Cardinal Rigali Urges House To Reject Two Bills Promoting Destruction Of Human Embryos

WASHINGTON (June 6, 2007)— As the U.S. House of Representatives prepared to vote on the federal funding of embryonic stem cell research (S. 5) as well as a bill sponsored by Cong. Diana DeGette to allow human cloning (H.R. 2560), Cardinal Justin Rigali urged Representatives to reject such legislation promoting the destruction of human embryos. "I urge you to vote against S. 5, and against the DeGette bill allowing cloning for research purposes – on behalf of taxpayers who should not be forced to help destroy innocent life, and on behalf of genuine progress for suffering patients," the Cardinal said.
Cardinal Rigali, Archbishop of Philadelphia, is Chairman of the Committee for Pro-Life Activities at the United States Conference of Catholic Bishops (USCCB).
In his June 6 letter to House members, Cardinal Rigali warned that pursuit of destructive embryonic stem cell research "will almost certainly require you to embrace more and more egregious violations of moral norms in the effort to bring its 'promise' to fruition," citing cloning legislation such as the DeGette bill as one example.
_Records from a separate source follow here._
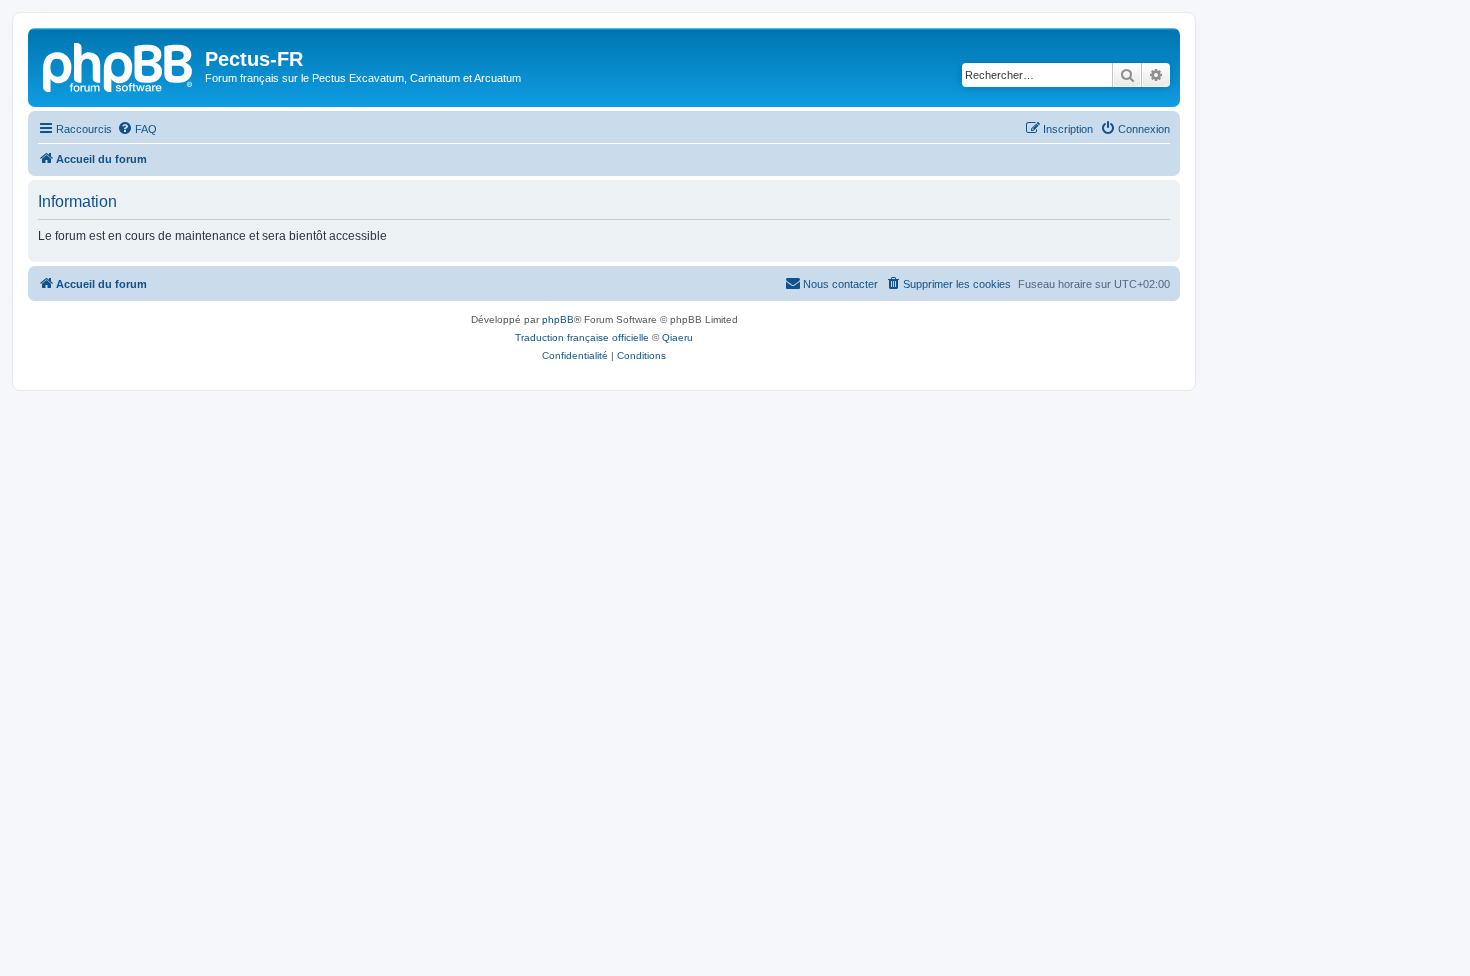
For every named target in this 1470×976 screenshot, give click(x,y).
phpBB (558, 319)
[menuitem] (137, 129)
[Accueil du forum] (119, 65)
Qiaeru (677, 337)
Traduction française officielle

The Cardinal clarified the purpose of the proposed cloning bill: "H.R. 2560 may be promoted as a ban on human cloning. But it is exactly the opposite."
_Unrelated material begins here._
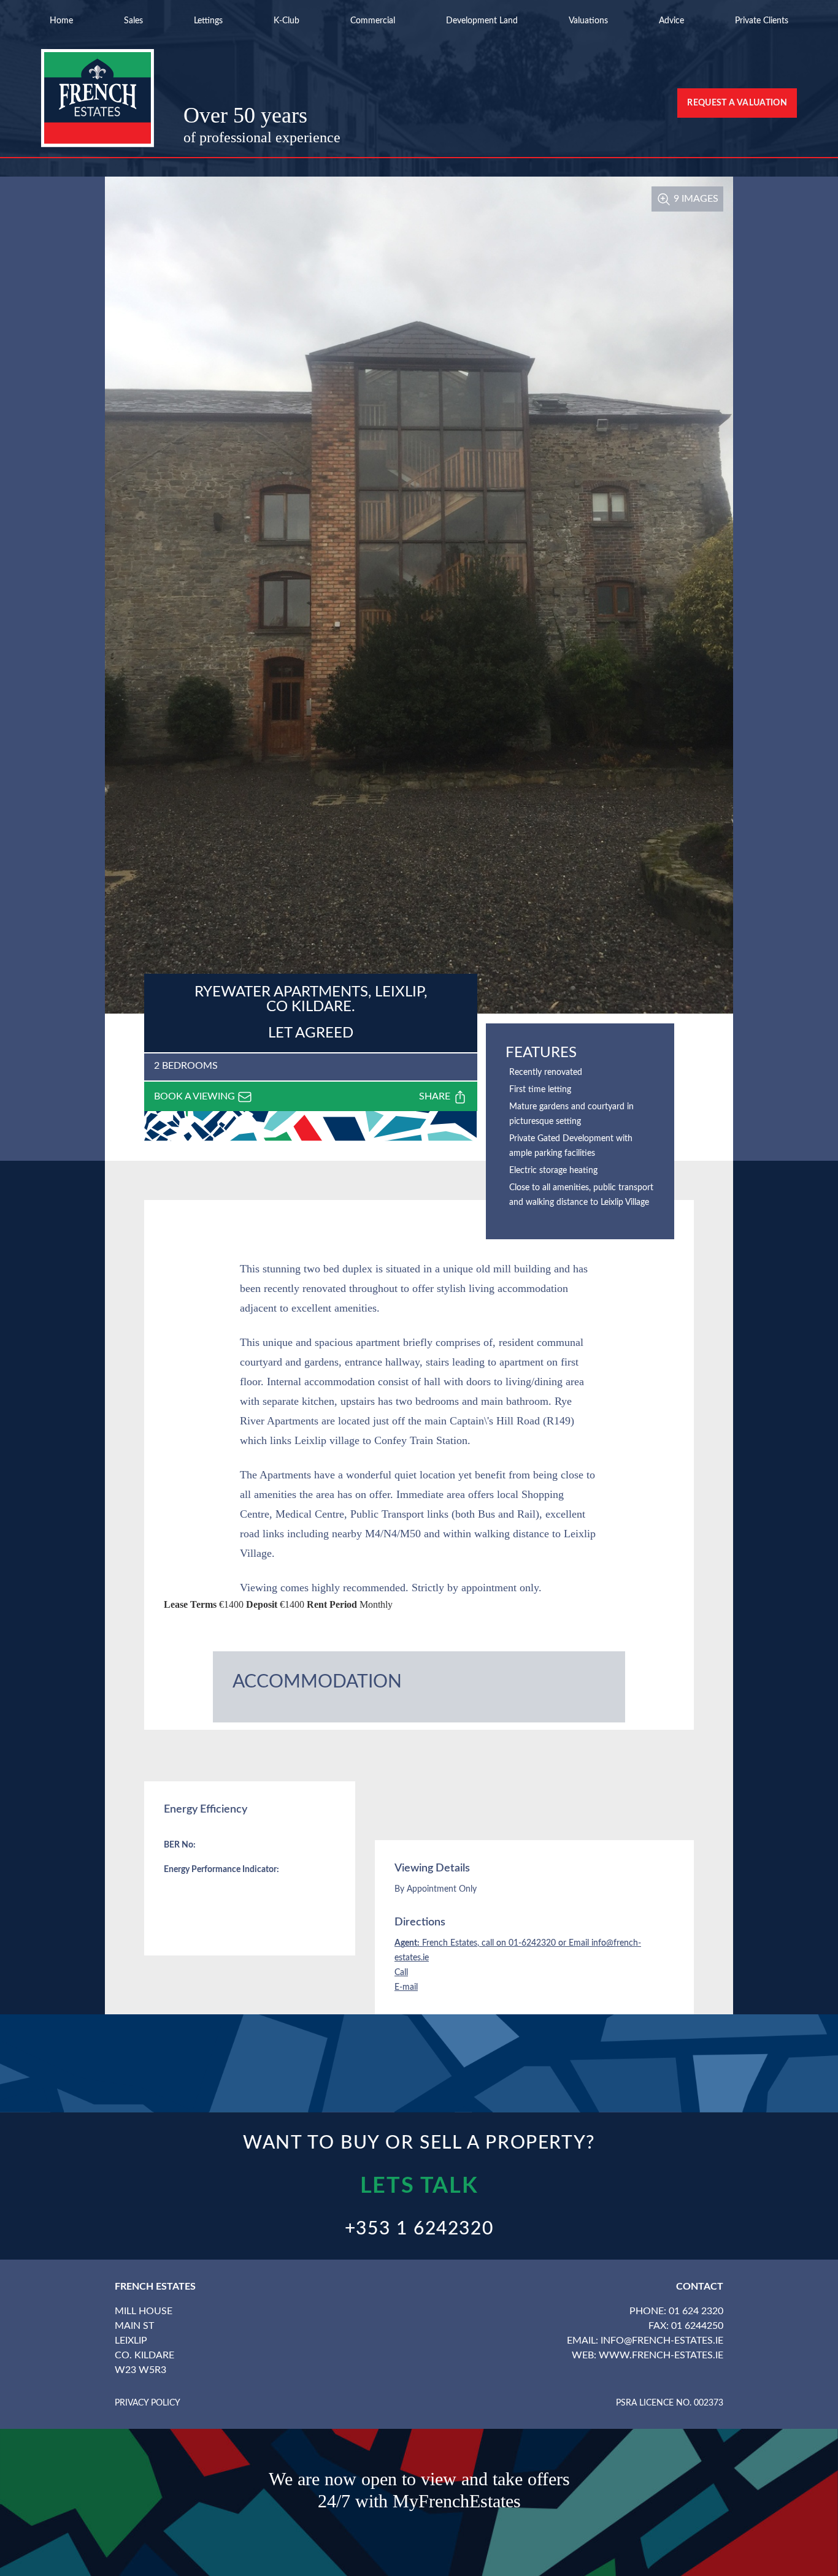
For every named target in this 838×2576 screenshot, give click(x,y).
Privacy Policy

The DeGette bill, he said, "allows unlimited cloning of human embryos for research – and then makes it a crime to transfer the embryo to a womb to allow the new human being to survive. What it actually prohibits is the act of becoming pregnant – a kind of law seen chiefly until now in the People's Republic of China, where women can be punished for carrying an unauthorized child. For the first time in U.S. law, Congress would define a class of new developing human beings that it is a crime not to destroy."